[Date Prev][Date Next][Thread Prev][Thread Next][Date Index][Thread Index]

[AUDITORY] ISCA SIGML seminar: Audio Spectrogram Transformer for Audio Scene Analysis



Dear colleagues,

We are hosting a talk that might be of interest to the people on this list.

Next Wednesday (16 Jun) at 5pm (UTC+0), Yuan Gong from MIT will talk
about audio scene analysis with transformers. The details of the talk
can be found at the end of the email and at the seminar webpage
https://homepages.inf.ed.ac.uk/htang2/sigml/seminar/.

If you are interested, the link to the talk will be distributed
through our mailing list https://groups.google.com/g/isca-sigml.
Please subscribe and stay tuned!

Best,
Hao

---

Title: Audio Spectrogram Transformer for Audio Scene Analysis

Abstract: Audio scene analysis is an active research area and has a wide
range of applications. Since the release of AudioSet, great progress has
been made in advancing model performance, which mostly comes from the
development of novel model architectures and attention modules. However,
we find that appropriate training techniques are equally important for
building audio tagging models, but have not received the attention they
deserve. In the first part of the talk, I will present PSLA, a
collection of training techniques that can noticeably boost the model
accuracy.

On the other hand, in the past decade, convolutional neural networks
(CNNs) have been widely adopted as the main building block for
end-to-end audio classification models, which aim to learn a direct
mapping from audio spectrograms to corresponding labels. To better
capture long-range global context, a recent trend is to add a
self-attention mechanism on top of the CNN, forming a CNN-attention
hybrid model. However, it is unclear whether the reliance on a CNN is
necessary, and if neural networks purely based on attention are
sufficient to obtain good performance in audio classification. In the
second part of the talk, I will answer the question by introducing the
Audio Spectrogram Transformer (AST), the first convolution-free, purely
attention-based model for audio classification.
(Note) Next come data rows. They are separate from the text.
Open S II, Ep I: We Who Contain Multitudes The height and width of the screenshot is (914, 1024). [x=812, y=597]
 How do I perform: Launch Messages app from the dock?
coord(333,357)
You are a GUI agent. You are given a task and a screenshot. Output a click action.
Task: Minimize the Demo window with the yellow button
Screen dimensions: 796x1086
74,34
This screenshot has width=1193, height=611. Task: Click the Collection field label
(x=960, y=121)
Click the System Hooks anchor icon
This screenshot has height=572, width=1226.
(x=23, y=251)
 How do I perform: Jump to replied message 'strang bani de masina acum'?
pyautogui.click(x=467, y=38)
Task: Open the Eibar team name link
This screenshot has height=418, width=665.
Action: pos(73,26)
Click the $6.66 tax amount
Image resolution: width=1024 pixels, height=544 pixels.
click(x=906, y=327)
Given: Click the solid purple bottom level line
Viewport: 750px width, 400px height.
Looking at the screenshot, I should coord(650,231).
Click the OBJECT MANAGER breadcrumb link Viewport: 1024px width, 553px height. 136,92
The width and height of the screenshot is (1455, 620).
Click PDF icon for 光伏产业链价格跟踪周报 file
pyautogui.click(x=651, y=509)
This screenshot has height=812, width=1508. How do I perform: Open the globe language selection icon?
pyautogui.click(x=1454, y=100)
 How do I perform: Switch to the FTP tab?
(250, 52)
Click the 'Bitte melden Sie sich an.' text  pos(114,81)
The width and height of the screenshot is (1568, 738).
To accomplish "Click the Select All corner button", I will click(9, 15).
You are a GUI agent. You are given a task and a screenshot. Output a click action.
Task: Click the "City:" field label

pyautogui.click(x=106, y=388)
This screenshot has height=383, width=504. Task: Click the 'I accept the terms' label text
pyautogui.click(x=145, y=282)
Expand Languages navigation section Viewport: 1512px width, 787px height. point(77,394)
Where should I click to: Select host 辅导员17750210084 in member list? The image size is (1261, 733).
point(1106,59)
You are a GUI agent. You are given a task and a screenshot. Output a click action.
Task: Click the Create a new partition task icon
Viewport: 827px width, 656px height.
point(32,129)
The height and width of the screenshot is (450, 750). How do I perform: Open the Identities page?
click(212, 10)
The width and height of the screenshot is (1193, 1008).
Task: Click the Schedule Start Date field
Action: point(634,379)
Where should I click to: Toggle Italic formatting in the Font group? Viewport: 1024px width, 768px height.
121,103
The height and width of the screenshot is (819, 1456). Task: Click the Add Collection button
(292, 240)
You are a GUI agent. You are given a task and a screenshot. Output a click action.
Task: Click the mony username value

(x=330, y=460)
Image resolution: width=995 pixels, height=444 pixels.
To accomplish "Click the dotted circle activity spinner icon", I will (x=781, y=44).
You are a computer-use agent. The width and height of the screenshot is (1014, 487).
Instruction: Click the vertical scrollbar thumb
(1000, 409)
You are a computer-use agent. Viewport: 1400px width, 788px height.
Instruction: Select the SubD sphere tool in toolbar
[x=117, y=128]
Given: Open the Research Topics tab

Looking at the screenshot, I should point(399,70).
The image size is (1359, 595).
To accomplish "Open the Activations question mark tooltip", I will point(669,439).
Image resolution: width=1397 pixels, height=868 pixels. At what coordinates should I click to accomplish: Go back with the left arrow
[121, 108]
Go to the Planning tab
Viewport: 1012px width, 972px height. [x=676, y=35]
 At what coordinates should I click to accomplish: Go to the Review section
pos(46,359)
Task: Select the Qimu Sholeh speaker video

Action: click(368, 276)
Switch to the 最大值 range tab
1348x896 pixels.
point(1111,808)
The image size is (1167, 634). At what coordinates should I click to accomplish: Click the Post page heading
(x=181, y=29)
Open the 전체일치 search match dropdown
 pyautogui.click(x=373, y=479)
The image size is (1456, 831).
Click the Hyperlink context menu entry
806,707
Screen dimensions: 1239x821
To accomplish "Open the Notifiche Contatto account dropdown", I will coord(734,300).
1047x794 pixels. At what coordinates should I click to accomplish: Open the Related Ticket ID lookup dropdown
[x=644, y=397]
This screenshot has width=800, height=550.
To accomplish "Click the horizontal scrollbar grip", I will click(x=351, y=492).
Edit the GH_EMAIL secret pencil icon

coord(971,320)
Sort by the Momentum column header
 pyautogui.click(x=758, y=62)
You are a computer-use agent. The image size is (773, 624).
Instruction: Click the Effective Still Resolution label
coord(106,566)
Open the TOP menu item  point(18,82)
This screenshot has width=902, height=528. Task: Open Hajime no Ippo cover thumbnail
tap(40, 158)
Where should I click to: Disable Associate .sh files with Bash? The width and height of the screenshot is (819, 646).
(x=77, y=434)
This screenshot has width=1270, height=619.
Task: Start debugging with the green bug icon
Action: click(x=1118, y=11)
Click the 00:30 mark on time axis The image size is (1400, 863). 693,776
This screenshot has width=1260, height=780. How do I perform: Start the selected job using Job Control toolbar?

Bio: Yuan Gong is a postdoctoral associate at the MIT Computer Science
and Artificial Intelligence Laboratory (CSAIL). He received his Ph.D.
degree in Computer Science from the University of Notre Dame, and his
B.S. degree in Biomedical Engineering from Fudan University. He won the
2017 AVEC depression detection challenge and one of his papers was
nominated for the best student paper award in Interspeech 2019.
Currently, his research interests include: audio scene analysis,
speech-based health systems, voice anti-spoofing.